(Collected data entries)
━━━━━━━━━━━━━━━━━━━━

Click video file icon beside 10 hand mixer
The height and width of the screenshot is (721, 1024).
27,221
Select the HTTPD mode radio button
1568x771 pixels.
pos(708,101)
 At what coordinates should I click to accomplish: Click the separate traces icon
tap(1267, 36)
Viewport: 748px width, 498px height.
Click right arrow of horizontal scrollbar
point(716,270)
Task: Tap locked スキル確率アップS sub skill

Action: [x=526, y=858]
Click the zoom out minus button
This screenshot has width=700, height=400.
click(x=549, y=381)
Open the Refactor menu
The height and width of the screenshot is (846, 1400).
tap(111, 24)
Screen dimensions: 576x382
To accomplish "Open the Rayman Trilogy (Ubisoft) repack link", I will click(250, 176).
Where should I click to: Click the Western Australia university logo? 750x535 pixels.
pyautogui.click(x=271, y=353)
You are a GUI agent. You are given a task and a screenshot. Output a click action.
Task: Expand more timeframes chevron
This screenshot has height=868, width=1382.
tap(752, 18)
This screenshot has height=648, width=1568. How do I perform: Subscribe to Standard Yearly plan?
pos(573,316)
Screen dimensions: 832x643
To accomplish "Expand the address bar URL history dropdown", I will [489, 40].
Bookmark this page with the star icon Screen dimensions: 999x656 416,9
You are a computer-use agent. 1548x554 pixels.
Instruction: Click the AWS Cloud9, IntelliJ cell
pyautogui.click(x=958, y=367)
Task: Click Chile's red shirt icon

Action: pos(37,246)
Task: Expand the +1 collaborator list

━━━━━━━━━━━━━━━━━━━━

§ EXERCISE: State how many lines of the entries above include the word "Expand", offering no text other than the number.

§ FINISHED TASK: 3